Exercise objective. Print the data exactly as written, but leave out each picture.
== == ==
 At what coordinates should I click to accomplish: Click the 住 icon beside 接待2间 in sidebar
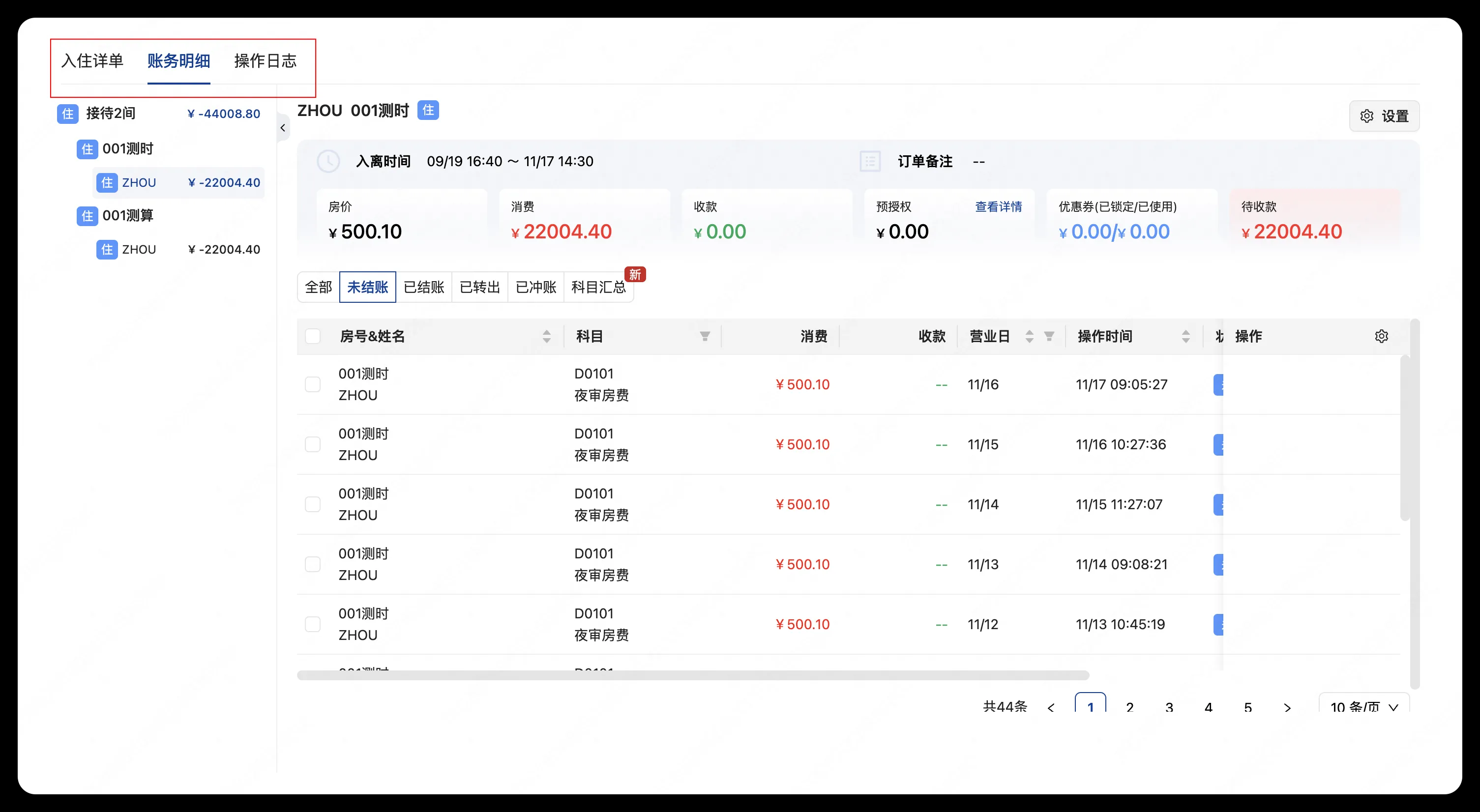[x=67, y=114]

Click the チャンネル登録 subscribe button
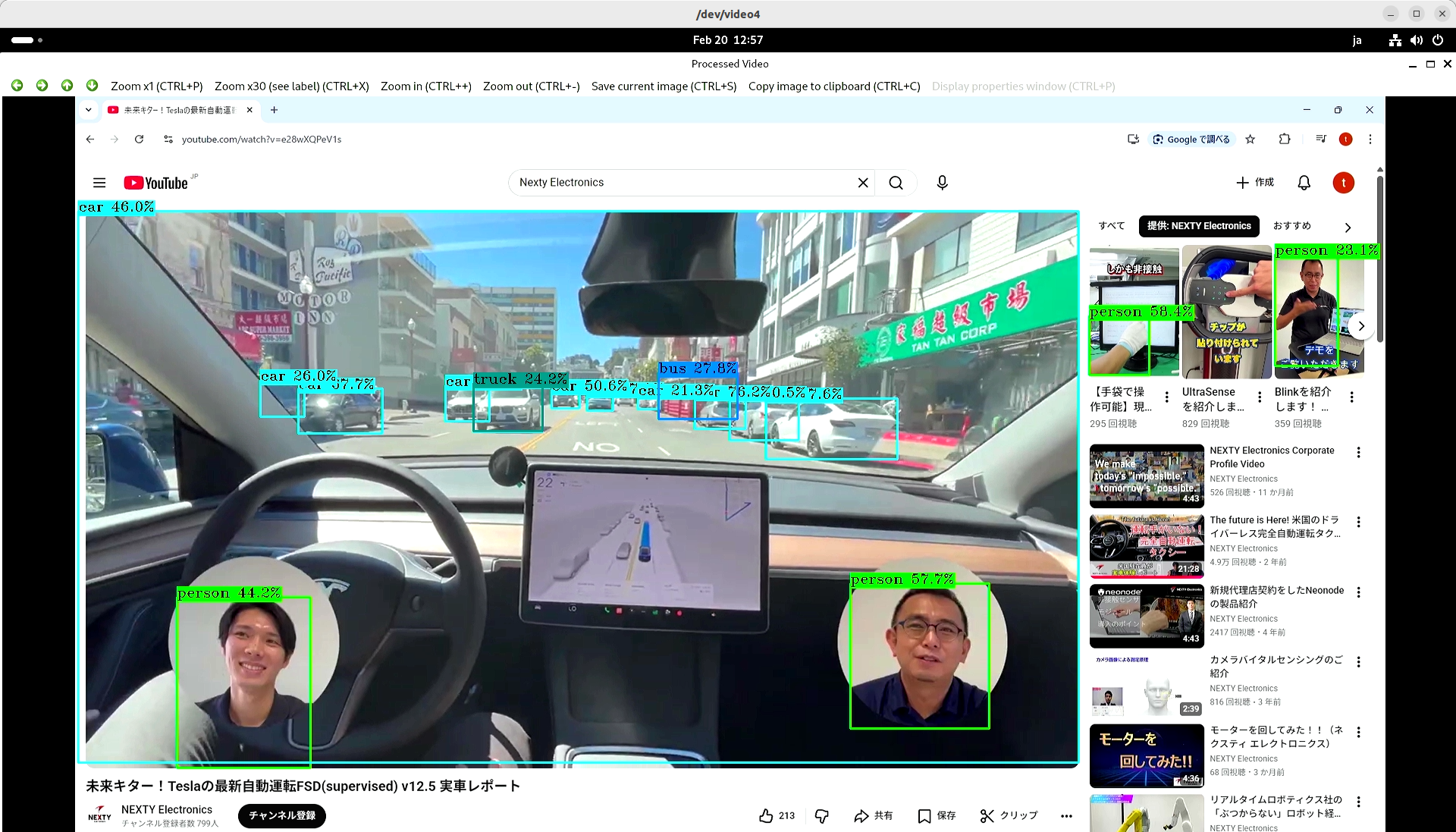[x=281, y=815]
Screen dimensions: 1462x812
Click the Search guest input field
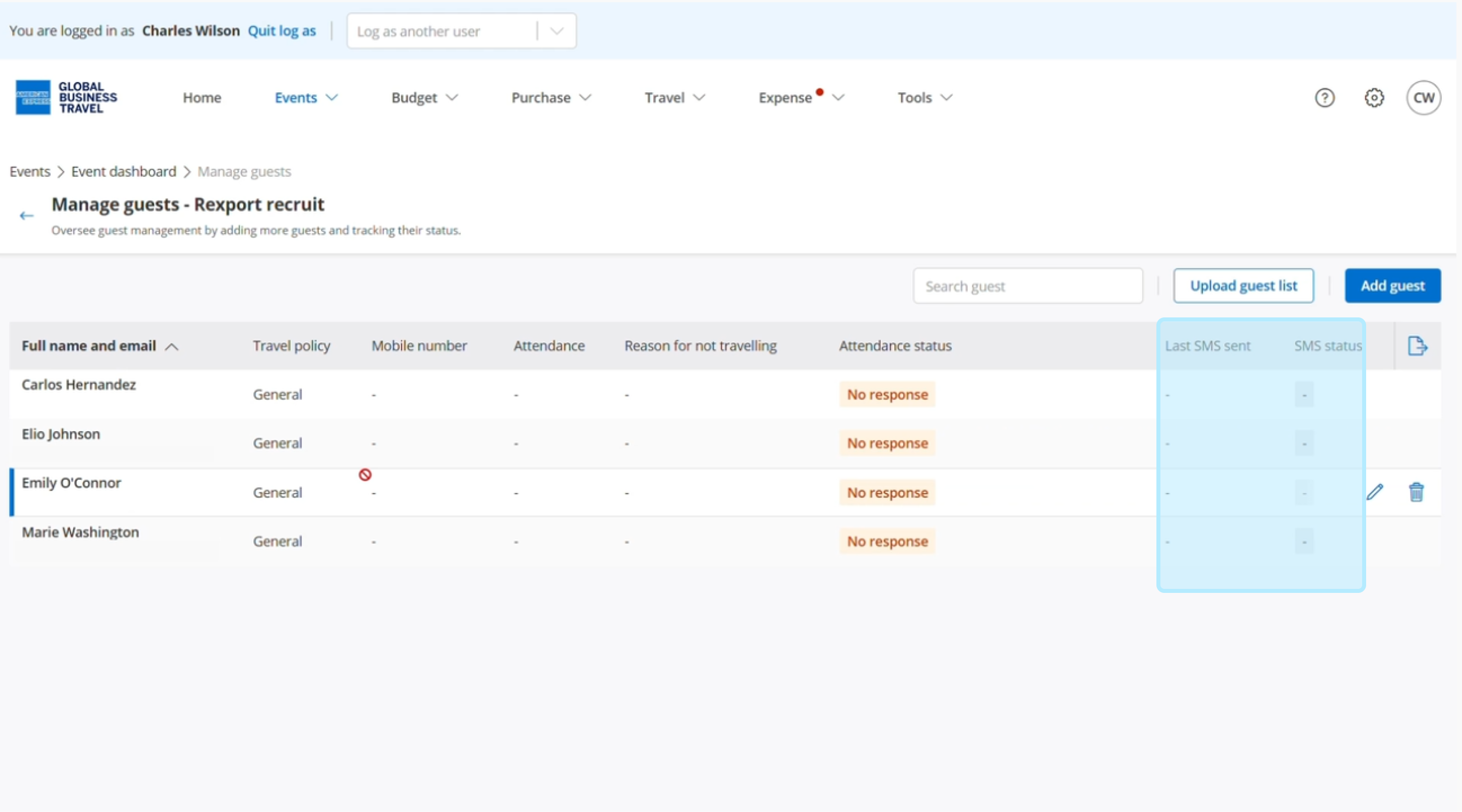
== == ==
Answer space.
 At what coordinates should I click to accomplish: Click the 住 icon beside 接待2间 in sidebar
[x=67, y=114]

Click the チャンネル登録 subscribe button
[x=281, y=815]
Screen dimensions: 1462x812
Click the Search guest input field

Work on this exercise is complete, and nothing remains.